Title: 奈米球微影術製作奈米銀顆粒陣列於表面增強拉曼散射生物感測應用
Biological application of SERS based on silver nanoparticles arrays farbricated by using nanosphere lithography
Authors: Wen-Chi Lin
林汶志
Contributors: NTOU:Institute of Optoelectronic Sciences
國立臺灣海洋大學:光電科學研究所
Keywords: 表面增強拉曼散射;奈米球微影術;奈米顆粒;時間頻域有限差分法
SERS;NSL;nanoparticles;FDTD
Date: 2010
Issue Date: 2011-07-04
Abstract: 本論文為使用奈米球微影術(NSL)製作表面增強拉曼散射(SERS)基板並探討其靈敏度,我們使用直徑為430nm 至 1500nm的聚苯乙烯奈米球製作了AgFON結構,並將銀膜厚度控制在120nm,從觀測R6G分子在表面增強拉曼散射(SERS)的表現,我們發現表面增強拉曼散射增強因子隨著聚苯乙烯奈米球的尺寸變化會有最佳化的趨勢,在使用奈米球直徑為1000nm與激發波長為532nm時表面增強拉曼散射的增強因子(EF)最強為4.3×106。
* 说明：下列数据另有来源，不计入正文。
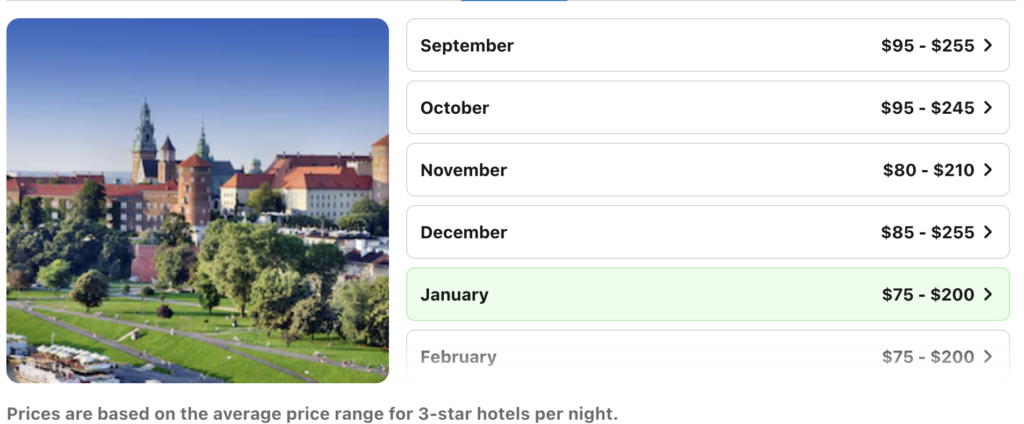Open the castle city photo
1024x424 pixels.
point(197,200)
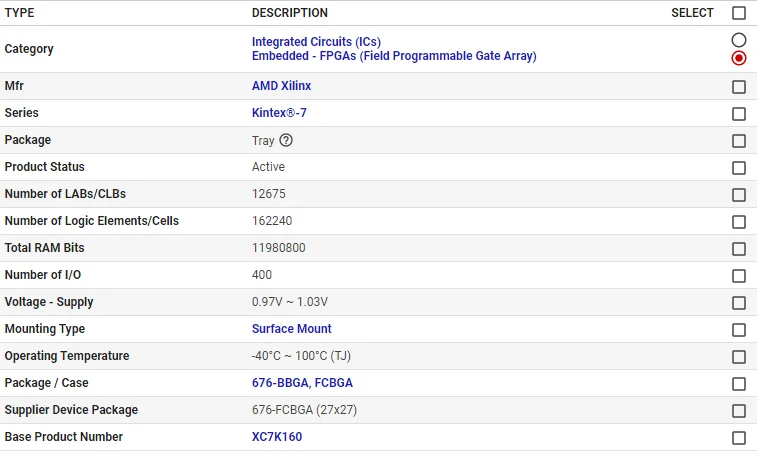Viewport: 757px width, 452px height.
Task: Click the 676-BBGA, FCBGA package link
Action: [302, 383]
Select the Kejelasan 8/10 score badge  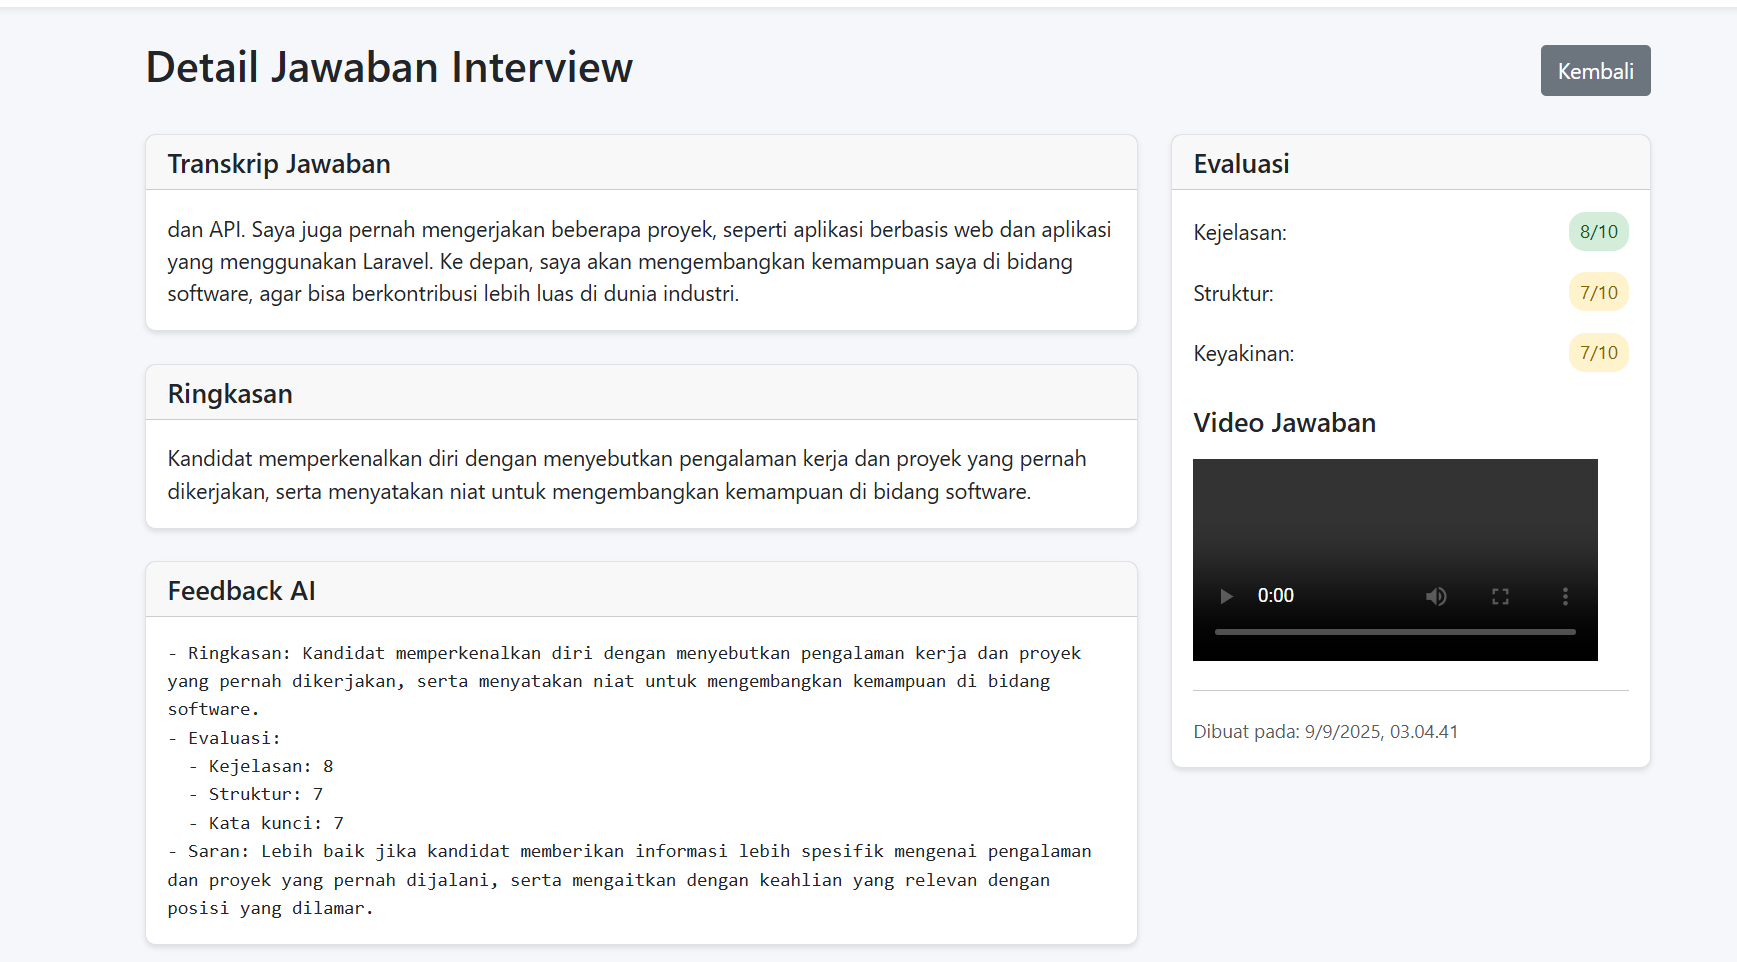click(1598, 231)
透過3D時間頻域有限差分法(FDTD )模擬計算AgFON結構的電場分佈,模擬結果發現當奈米球的直徑為1000nm時會有最強的侷域電場在圓球型的金屬顆粒表面,因而增強了拉曼散射的訊號。 經由調整奈米銀顆粒的大小與高度達到控制表面增強拉曼散射(SERS)的強度,使用奈米球微影術(NSL)結合反應離子蝕刻(RIE)在玻璃基板上形成堅固的奈米銀顆粒陣列,同時選擇尺寸為430nm至800nm的聚苯乙烯奈米球製作奈米銀顆粒陣列,並藉由蒸鍍不同銀膜厚度(75nm~150nm)後使用舉離法(Lift-off)將奈米球從表面移除來改變顆粒高度。當我們使用的聚苯乙烯奈米球的尺寸變小與蒸鍍的高度變高時表面增強拉曼散射的增強因子會有很強的提升,在此實驗上,當奈米球的尺寸為430nm與實際上蒸鍍的銀膜高度為96nm時表面增強拉曼散射可以提升至2×106,透過拉曼掃描我們也證明了在奈米銀顆粒陣列上存在有侷域表面電漿共振效應而放大拉曼散射的強度。 另外,我們也將此基板應用於生物量測,目前利用光學研究河魨毒(TTX)特性是很少的,我們使用奈米銀顆粒陣列與表面增強拉曼散射(SERS)技術研究河魨毒拉曼光譜,奈米銀顆粒陣列是用奈米球微影術(NSL)與舉離法(Lift-off)製作並且可以控制奈米顆粒的大小、形狀與奈米顆粒的間距。我們也利用Gauissan03模擬軟體和使用密度泛涵理論(DFT)計算出河魨毒的拉曼光譜與振動模式,而河魨毒主要的影響是河豚毒結構裡的NH2群組與人體的鈉通道(sodium channel)結合而導致人體麻痺,在此我們針對河魨毒的NH2群組分析出拉曼光譜振動模式。在SERS的實驗裡,我們可以量測出河魨毒的濃度最低為0.9ng/mL,這個結果已經和高效液相層析儀(HPLC)的靈敏度相同了,而在組織胺的實驗中,我們分別量測了L-histidine與histamine的一般拉曼光譜與表面增強拉曼光譜,而最低可以量測的濃度為10-10M,再次證明了表面增強拉曼散射感測系統的高靈敏度與即時量測等多項優點。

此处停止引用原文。